Criticism of vaccine mandates has included the argument that it would disproportionately affect these lower-income workers. But would this be still true at a time when the job market is red-hot?

Requirements instituted on a company-wide level, as McDonald's, Goldman Sachs and Facebook have done for US employees coming in to work, could drive workers into the arms of competitors.

"If people who don't want to get vaccinated were to be required by their employer to be vaccinated, and would then instead all go to certain employers who don't require it, where they all catch the infection together, that would at least be better than if the infections were spread throughout society and become difficult to track," said Wagner, adding that this grim scenario is a purely hypothetical one in Germany's case.

The immunity factor

Working with the science of disease immunity could be an alternative tool governments and employers reach for in managing labor resistant to vaccination.

"If people don't want to get vaccinated, then maybe they can do something like a sabbatical," Patrick Puhani, director of the Institute of Labor Economics at Leibniz University Hannover, told DW. "So people don't lose their jobs permanently, but they just have to come back when they've recovered and developed immunity.

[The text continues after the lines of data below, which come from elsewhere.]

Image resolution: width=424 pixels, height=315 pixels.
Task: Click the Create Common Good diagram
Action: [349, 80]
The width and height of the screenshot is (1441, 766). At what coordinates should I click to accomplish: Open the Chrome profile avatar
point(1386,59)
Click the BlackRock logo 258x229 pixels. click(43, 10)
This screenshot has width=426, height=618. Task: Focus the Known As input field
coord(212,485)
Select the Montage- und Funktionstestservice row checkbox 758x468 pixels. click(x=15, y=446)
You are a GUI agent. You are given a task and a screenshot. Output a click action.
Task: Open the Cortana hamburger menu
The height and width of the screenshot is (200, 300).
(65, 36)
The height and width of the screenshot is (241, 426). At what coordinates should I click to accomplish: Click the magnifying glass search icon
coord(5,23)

And at some point they will be immune because at some point they are going to encounter this virus."

So how does the economic cost of accommodating unvaccinated workers compare with the risk that a vaccine requirement would push them out of work?

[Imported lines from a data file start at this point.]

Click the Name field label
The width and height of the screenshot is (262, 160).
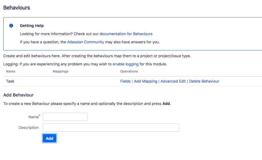[34, 117]
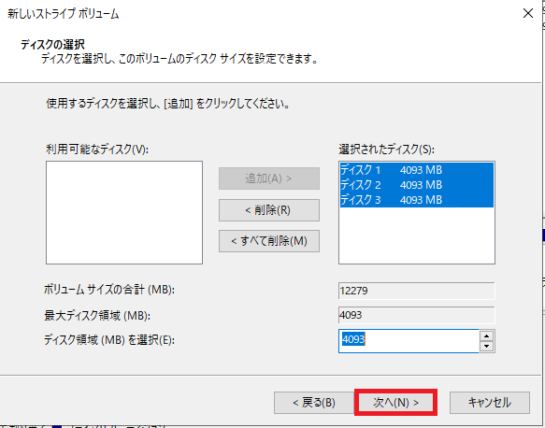Image resolution: width=545 pixels, height=428 pixels.
Task: Click the < 削除(R) button
Action: 269,210
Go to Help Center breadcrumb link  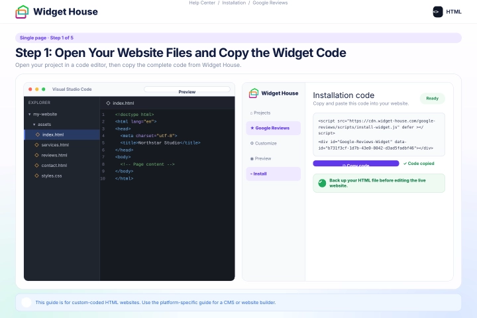(x=202, y=3)
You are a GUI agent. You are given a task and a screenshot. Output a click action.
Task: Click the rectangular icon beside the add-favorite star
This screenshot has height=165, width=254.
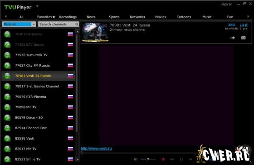tap(243, 38)
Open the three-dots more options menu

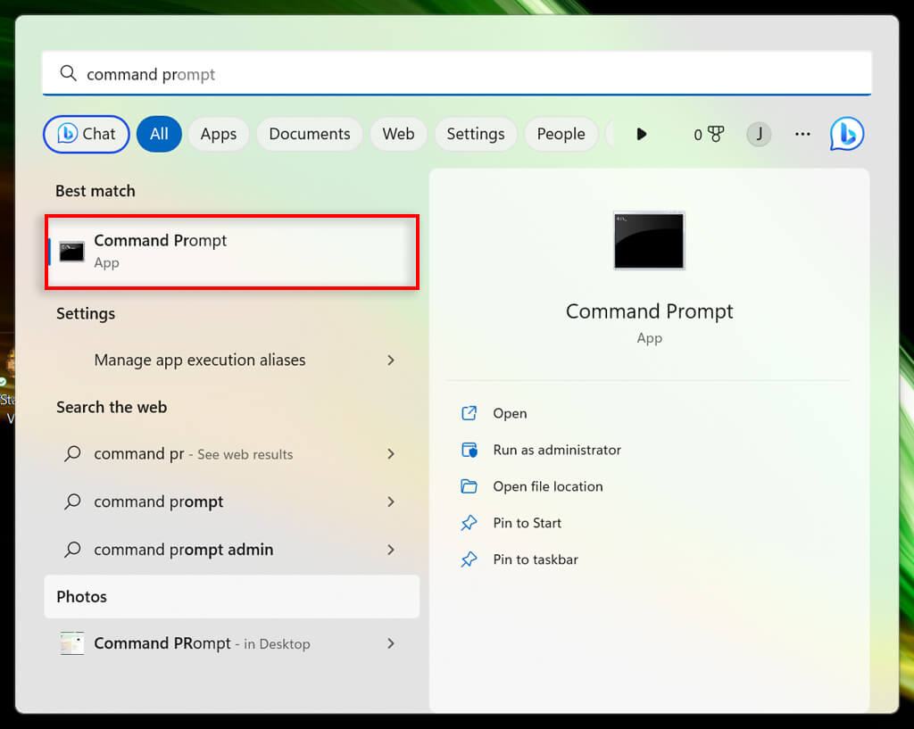coord(802,134)
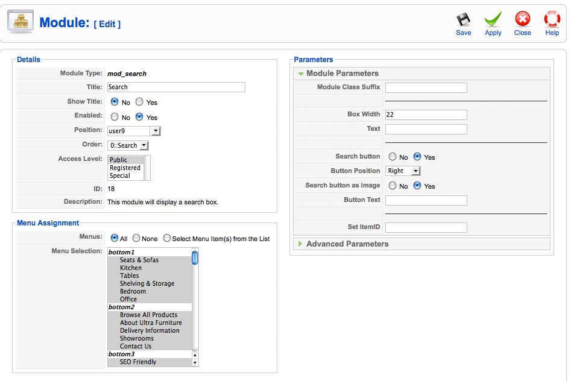
Task: Select Registered in Access Level list
Action: pos(125,168)
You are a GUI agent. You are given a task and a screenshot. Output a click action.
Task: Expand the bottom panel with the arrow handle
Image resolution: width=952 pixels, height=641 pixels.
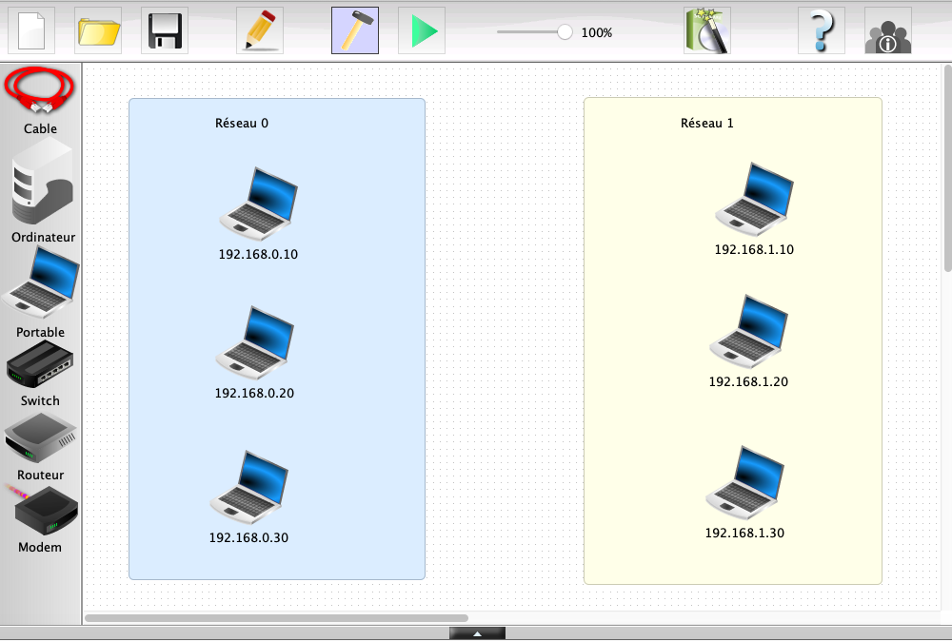(x=477, y=633)
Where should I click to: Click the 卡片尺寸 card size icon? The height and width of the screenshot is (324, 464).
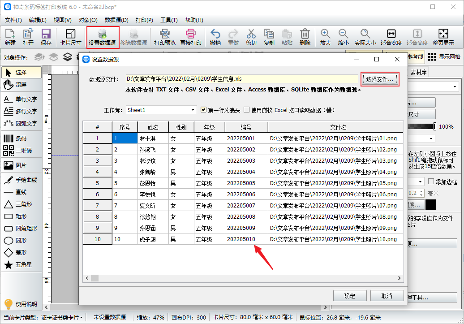pyautogui.click(x=70, y=34)
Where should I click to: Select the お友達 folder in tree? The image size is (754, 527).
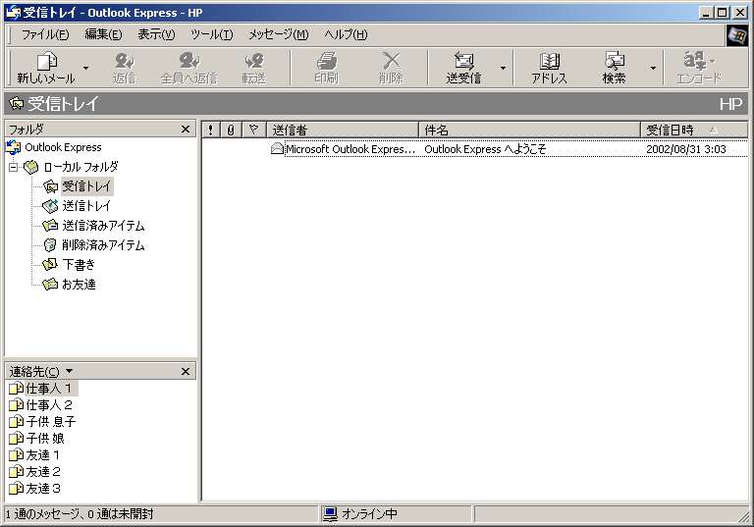pos(78,285)
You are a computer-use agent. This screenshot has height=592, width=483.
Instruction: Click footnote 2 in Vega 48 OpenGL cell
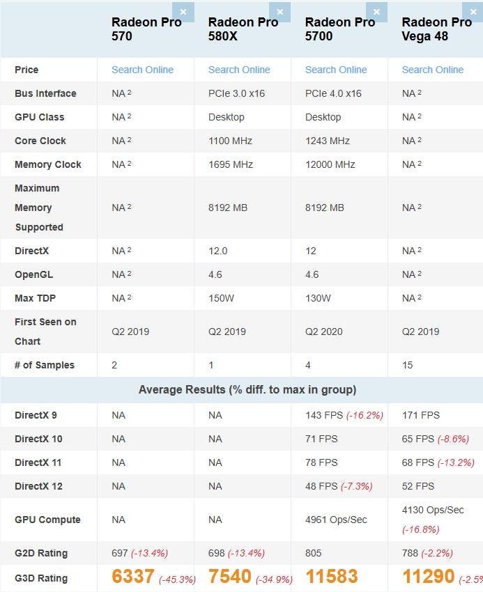pyautogui.click(x=419, y=273)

Part of the current labor shortage is because some people fear the workplace will expose them to COVID-19, which has killed over 4.5 million people around the globe. There is a similar concern among certain demographics of shoppers, diners and anyone who has reduced their public activities — and spending —  because of the pandemic. There is also the public health cost to consider.

"There is a cost in Germany if people get sick, because there's very, very generous sick pay," said Puhani. "Sick pay in the US is not that generous, so I'm a bit surprised that the US has this mandate."

Setting the trend

Other governments and companies will certainly be monitoring their peers, curious to see how much political and literal capital is or is not spent after instituting vaccination requirements for workers. If worker mandates become commonplace, it could become more difficult for employees to find an attractive position that doesn't require vaccination. In the US, more and more new positions are already listing it as a requirement in the job description. Such a move is not without controversy.

"Excluding unvaccinated individuals from the workforce would effectively impose a vaccination requirement," Weber pointed out.

Importantly, the US mandate does allow employees to opt out of vaccination and submit to weekly testing instead. Some might find this routine too irritating and ultimately choose to get vaccinated. But those who truly object could abstain and still keep their job.

The true cost of a vaccination mandate is then perhaps less an economic one than it is political and social.

"The damage caused by social unrest would probably be greater," wrote Weber. "Particularly the groups that reject many pandemic measures anyway would be further radicalized."